== Task ==
Among the entries below, one stretch runs from the line that contains "Given: Switch to 含税价格 price display" through the line that contains "You are a computer-use agent. Image". Repeat that stretch exactly, ends included, and only that.

== Dataset records ==
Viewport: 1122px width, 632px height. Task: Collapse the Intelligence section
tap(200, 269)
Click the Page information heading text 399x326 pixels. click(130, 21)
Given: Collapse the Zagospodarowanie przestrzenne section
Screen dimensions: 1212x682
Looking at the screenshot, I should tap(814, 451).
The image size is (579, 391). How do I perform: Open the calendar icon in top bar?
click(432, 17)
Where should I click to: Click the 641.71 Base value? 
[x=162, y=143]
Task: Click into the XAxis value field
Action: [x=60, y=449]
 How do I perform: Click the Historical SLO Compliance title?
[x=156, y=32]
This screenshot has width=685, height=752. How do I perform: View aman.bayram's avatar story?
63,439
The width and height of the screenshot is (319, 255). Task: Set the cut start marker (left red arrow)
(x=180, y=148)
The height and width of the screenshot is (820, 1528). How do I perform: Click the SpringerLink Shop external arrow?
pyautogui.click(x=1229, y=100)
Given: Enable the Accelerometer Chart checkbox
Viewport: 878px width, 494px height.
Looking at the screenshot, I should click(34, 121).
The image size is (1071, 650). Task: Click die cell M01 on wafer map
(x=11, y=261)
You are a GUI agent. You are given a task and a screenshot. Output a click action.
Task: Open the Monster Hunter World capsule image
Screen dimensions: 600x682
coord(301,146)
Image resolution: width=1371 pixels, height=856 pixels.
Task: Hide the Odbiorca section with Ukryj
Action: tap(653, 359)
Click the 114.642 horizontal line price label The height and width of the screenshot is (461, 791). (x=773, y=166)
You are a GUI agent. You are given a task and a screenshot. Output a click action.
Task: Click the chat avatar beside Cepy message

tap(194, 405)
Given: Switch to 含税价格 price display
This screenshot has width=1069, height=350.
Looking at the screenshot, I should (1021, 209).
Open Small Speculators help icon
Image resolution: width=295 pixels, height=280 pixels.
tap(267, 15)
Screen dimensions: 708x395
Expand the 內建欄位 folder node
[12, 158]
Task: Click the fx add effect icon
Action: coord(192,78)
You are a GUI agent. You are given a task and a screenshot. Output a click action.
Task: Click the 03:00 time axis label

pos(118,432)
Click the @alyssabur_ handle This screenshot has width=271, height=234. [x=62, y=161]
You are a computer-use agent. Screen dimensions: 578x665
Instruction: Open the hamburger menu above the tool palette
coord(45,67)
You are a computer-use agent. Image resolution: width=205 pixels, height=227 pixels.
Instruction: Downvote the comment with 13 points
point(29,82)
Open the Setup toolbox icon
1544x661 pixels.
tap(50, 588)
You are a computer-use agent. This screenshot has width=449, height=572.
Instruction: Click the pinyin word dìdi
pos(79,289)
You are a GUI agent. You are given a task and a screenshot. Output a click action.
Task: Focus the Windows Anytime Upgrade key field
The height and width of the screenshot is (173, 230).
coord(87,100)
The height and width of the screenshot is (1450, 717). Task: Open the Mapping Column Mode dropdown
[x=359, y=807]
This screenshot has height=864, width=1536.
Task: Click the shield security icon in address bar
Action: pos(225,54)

== Your response ==
Given: Switch to 含税价格 price display
This screenshot has width=1069, height=350.
Looking at the screenshot, I should (1021, 209).
Open Small Speculators help icon
Image resolution: width=295 pixels, height=280 pixels.
tap(267, 15)
Screen dimensions: 708x395
Expand the 內建欄位 folder node
[12, 158]
Task: Click the fx add effect icon
Action: coord(192,78)
You are a GUI agent. You are given a task and a screenshot. Output a click action.
Task: Click the 03:00 time axis label

pos(118,432)
Click the @alyssabur_ handle This screenshot has width=271, height=234. [x=62, y=161]
You are a computer-use agent. Screen dimensions: 578x665
Instruction: Open the hamburger menu above the tool palette
coord(45,67)
You are a computer-use agent. Image resolution: width=205 pixels, height=227 pixels.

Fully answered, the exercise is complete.